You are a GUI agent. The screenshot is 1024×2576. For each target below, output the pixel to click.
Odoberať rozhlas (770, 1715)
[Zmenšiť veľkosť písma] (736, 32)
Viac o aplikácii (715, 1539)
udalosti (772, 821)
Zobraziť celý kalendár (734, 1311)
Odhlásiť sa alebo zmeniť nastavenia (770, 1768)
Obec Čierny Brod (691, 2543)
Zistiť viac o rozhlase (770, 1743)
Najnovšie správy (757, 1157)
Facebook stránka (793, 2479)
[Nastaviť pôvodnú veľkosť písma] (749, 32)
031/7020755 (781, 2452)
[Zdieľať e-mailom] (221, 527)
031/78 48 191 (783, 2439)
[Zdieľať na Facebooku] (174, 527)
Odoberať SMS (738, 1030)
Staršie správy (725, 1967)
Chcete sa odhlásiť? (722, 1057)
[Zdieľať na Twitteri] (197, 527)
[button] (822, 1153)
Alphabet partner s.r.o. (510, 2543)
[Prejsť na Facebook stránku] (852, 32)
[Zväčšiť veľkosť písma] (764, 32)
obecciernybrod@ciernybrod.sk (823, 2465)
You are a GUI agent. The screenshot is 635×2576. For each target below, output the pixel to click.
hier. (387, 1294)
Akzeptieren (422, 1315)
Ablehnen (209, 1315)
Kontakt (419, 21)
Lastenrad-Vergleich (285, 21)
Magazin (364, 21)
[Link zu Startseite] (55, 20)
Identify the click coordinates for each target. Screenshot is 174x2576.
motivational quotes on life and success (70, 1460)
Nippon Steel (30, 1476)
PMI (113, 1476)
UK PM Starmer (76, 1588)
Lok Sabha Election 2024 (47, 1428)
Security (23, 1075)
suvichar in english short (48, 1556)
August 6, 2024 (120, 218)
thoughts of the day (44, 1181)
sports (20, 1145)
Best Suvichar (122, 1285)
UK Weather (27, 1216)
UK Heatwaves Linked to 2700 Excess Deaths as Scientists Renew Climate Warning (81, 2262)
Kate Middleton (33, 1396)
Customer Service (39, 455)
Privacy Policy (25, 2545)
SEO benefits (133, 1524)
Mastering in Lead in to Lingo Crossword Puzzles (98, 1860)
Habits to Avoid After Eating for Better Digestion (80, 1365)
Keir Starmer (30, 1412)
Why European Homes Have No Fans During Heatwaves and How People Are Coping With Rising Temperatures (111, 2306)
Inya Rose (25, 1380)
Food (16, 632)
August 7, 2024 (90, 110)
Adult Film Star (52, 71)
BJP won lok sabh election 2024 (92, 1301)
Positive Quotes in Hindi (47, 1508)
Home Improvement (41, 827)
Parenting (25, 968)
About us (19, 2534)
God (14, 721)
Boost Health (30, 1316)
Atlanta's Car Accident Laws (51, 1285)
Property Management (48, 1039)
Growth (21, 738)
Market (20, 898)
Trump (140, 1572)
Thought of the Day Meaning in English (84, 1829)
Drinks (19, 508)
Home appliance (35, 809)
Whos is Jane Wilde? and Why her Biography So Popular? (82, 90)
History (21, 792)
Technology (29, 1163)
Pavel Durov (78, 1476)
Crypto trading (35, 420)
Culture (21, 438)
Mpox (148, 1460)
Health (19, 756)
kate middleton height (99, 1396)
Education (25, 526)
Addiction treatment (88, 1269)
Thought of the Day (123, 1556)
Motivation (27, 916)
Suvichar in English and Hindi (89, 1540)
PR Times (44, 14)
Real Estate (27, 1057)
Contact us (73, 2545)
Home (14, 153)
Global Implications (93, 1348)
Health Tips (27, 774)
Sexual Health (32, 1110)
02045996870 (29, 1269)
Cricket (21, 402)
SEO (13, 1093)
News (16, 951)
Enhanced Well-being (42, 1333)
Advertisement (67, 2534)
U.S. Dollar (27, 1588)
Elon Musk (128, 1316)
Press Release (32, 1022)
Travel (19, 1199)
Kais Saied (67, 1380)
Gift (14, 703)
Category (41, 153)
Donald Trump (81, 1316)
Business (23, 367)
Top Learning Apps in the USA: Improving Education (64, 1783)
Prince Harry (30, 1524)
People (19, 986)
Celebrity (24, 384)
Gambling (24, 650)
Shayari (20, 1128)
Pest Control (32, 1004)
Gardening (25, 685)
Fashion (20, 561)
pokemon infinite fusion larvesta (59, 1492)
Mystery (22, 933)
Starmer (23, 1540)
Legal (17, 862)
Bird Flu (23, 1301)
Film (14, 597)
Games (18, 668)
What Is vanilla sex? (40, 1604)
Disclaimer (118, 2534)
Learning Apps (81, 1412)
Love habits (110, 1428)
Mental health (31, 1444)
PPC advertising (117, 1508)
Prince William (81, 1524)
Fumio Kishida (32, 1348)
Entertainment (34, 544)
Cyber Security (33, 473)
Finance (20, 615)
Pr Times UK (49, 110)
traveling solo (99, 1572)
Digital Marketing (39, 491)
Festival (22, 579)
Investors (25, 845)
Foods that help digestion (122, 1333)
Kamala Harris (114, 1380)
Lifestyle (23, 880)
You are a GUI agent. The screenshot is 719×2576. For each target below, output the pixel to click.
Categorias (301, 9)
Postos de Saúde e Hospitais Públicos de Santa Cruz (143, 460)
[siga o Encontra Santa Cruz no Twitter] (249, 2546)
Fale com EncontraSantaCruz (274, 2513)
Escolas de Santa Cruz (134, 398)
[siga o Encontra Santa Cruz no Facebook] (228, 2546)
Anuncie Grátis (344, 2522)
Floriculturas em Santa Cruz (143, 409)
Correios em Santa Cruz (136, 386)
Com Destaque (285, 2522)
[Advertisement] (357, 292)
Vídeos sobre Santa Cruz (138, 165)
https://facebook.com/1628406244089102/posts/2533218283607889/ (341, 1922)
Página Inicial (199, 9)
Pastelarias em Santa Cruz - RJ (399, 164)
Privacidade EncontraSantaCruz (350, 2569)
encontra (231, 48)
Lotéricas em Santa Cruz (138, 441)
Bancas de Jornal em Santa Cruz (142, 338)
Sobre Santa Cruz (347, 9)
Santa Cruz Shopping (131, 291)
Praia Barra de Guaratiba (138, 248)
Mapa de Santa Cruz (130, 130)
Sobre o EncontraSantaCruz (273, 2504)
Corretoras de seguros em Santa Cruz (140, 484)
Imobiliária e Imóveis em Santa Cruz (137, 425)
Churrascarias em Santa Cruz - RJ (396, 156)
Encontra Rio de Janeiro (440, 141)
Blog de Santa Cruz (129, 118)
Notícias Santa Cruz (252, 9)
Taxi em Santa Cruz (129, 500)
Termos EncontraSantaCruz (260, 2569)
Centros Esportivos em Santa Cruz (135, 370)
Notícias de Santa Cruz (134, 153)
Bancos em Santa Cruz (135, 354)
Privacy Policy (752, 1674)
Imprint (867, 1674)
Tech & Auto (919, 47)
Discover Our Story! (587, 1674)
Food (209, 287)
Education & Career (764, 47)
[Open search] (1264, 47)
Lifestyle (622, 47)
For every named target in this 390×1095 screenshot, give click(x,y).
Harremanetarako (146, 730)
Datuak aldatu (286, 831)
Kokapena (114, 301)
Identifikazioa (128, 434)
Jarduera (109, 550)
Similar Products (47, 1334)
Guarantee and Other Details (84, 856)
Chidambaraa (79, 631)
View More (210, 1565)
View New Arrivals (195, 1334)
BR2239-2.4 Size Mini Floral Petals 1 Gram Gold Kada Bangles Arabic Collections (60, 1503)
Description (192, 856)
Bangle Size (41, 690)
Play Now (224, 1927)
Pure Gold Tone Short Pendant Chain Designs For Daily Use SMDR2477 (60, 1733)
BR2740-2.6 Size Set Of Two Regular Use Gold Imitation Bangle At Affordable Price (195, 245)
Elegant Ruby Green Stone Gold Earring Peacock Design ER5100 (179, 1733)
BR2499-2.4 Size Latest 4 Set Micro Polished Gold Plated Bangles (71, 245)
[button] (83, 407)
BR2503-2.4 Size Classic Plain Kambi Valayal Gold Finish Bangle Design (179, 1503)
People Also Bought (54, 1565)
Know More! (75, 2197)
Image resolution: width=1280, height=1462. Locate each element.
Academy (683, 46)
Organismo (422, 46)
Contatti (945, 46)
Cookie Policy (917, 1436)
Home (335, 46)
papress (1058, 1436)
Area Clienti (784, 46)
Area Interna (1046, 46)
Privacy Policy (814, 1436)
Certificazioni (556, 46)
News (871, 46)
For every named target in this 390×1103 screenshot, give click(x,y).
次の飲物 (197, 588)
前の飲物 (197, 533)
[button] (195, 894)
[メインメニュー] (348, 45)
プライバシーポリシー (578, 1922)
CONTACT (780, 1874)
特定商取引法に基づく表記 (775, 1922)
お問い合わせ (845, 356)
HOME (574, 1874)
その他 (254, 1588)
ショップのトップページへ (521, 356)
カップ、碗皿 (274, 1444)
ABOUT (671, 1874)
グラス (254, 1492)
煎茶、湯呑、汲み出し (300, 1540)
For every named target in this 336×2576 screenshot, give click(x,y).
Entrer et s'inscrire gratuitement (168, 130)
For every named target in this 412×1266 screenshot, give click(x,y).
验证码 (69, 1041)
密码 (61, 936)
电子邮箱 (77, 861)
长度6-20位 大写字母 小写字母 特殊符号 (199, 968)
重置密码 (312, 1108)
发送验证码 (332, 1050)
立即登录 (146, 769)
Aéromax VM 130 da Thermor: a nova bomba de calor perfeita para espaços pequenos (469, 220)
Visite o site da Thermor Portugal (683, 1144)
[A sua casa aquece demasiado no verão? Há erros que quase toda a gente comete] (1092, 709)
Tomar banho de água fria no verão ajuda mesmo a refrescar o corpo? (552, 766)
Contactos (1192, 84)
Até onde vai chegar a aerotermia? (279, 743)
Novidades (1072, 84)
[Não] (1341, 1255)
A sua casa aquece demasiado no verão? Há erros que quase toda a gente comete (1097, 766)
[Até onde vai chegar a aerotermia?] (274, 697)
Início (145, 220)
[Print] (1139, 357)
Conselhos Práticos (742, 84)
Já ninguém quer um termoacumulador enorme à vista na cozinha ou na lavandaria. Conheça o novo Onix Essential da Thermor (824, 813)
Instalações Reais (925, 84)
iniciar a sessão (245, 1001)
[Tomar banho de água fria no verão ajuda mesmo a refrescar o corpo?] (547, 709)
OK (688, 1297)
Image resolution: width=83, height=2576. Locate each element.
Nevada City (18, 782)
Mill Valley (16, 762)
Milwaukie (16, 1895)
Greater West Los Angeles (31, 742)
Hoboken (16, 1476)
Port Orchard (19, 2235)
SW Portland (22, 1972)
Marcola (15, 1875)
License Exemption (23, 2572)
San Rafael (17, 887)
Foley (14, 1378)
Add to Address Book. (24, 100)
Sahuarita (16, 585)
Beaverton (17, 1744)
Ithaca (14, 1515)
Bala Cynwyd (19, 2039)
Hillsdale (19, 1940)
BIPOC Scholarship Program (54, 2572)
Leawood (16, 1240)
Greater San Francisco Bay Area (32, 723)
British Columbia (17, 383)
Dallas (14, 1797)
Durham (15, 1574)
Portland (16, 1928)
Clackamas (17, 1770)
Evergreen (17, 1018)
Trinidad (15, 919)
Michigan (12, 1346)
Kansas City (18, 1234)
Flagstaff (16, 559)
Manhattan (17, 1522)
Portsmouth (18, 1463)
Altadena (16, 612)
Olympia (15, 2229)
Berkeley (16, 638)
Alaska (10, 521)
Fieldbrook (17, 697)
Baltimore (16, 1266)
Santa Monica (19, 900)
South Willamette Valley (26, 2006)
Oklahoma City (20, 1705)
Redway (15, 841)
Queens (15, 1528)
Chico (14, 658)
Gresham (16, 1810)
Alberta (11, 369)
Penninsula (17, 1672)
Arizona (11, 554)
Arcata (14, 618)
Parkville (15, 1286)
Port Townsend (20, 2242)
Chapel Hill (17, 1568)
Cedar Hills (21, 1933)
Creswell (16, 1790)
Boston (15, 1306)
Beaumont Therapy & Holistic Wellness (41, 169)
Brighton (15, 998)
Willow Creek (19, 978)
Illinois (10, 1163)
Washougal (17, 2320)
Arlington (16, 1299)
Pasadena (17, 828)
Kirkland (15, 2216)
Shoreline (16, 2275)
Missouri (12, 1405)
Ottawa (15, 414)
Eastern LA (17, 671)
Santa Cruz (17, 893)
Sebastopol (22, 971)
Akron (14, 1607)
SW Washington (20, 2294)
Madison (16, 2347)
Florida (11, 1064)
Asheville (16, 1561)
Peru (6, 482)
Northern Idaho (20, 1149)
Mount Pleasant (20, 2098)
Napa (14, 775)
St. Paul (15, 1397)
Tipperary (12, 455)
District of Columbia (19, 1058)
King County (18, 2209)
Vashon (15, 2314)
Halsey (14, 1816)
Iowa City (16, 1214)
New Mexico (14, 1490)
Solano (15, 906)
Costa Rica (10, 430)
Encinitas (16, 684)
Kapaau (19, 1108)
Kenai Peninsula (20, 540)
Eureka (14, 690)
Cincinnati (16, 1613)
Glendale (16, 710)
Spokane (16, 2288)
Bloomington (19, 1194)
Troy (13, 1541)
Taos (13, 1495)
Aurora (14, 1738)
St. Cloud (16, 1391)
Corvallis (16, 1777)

================

**INSTRUCTIONS TO FOLLOW:**
Reproduce only the lines above, starting at the line with "Health Tips (27, 774)" and ending at the line with "Games (18, 668)", exactly as written.

**ANSWER BOX:**
Health Tips (27, 774)
Sexual Health (32, 1110)
02045996870 (29, 1269)
Cricket (21, 402)
SEO (13, 1093)
News (16, 951)
Enhanced Well-being (42, 1333)
Advertisement (67, 2534)
U.S. Dollar (27, 1588)
Elon Musk (128, 1316)
Press Release (32, 1022)
Travel (19, 1199)
Kais Saied (67, 1380)
Gift (14, 703)
Category (41, 153)
Donald Trump (81, 1316)
Business (23, 367)
Top Learning Apps in the USA: Improving Education (64, 1783)
Prince Harry (30, 1524)
People (19, 986)
Celebrity (24, 384)
Gambling (24, 650)
Shayari (20, 1128)
Pest Control (32, 1004)
Gardening (25, 685)
Fashion (20, 561)
pokemon infinite fusion larvesta (59, 1492)
Mystery (22, 933)
Starmer (23, 1540)
Legal (17, 862)
Bird Flu (23, 1301)
Film (14, 597)
Games (18, 668)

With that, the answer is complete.